### TASK DETAILS
Please write each record out again word for word.

Saved entries
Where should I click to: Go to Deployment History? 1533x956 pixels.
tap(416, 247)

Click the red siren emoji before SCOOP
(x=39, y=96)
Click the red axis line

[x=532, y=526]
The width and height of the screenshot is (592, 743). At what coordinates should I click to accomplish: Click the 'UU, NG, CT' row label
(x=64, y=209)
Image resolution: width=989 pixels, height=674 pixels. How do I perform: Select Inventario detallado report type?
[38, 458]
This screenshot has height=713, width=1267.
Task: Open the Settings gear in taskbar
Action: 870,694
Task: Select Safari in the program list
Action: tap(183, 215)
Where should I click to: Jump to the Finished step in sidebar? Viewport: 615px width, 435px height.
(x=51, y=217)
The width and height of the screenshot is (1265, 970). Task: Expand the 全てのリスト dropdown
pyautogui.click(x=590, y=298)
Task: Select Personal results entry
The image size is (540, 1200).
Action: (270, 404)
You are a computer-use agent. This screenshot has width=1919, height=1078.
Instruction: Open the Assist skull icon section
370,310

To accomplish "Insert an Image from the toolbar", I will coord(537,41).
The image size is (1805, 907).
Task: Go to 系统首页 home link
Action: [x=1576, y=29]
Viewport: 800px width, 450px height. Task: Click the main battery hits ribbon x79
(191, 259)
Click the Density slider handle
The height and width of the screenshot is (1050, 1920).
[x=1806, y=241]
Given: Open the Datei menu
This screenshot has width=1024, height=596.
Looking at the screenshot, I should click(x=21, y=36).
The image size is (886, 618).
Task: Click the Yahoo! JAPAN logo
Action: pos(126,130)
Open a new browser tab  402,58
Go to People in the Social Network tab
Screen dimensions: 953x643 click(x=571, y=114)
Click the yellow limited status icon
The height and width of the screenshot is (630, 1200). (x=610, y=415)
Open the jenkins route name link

### OUTPUT BELOW
Where should I click to: Go to Deployment History? 1533x956 pixels.
tap(416, 247)

Click the red siren emoji before SCOOP
(x=39, y=96)
Click the red axis line

[x=532, y=526]
The width and height of the screenshot is (592, 743). At what coordinates should I click to accomplish: Click the 'UU, NG, CT' row label
(x=64, y=209)
Image resolution: width=989 pixels, height=674 pixels. How do I perform: Select Inventario detallado report type?
[38, 458]
This screenshot has height=713, width=1267.
Task: Open the Settings gear in taskbar
Action: 870,694
Task: Select Safari in the program list
Action: tap(183, 215)
Where should I click to: Jump to the Finished step in sidebar? Viewport: 615px width, 435px height.
(x=51, y=217)
The width and height of the screenshot is (1265, 970). Task: Expand the 全てのリスト dropdown
pyautogui.click(x=590, y=298)
Task: Select Personal results entry
The image size is (540, 1200).
Action: (270, 404)
You are a computer-use agent. This screenshot has width=1919, height=1078.
Instruction: Open the Assist skull icon section
370,310

To accomplish "Insert an Image from the toolbar", I will coord(537,41).
The image size is (1805, 907).
Task: Go to 系统首页 home link
Action: [x=1576, y=29]
Viewport: 800px width, 450px height. Task: Click the main battery hits ribbon x79
(191, 259)
Click the Density slider handle
The height and width of the screenshot is (1050, 1920).
[x=1806, y=241]
Given: Open the Datei menu
This screenshot has width=1024, height=596.
Looking at the screenshot, I should click(x=21, y=36).
The image size is (886, 618).
Task: Click the Yahoo! JAPAN logo
Action: pos(126,130)
Open a new browser tab  402,58
Go to People in the Social Network tab
Screen dimensions: 953x643 click(x=571, y=114)
Click the yellow limited status icon
The height and width of the screenshot is (630, 1200). (x=610, y=415)
Open the jenkins route name link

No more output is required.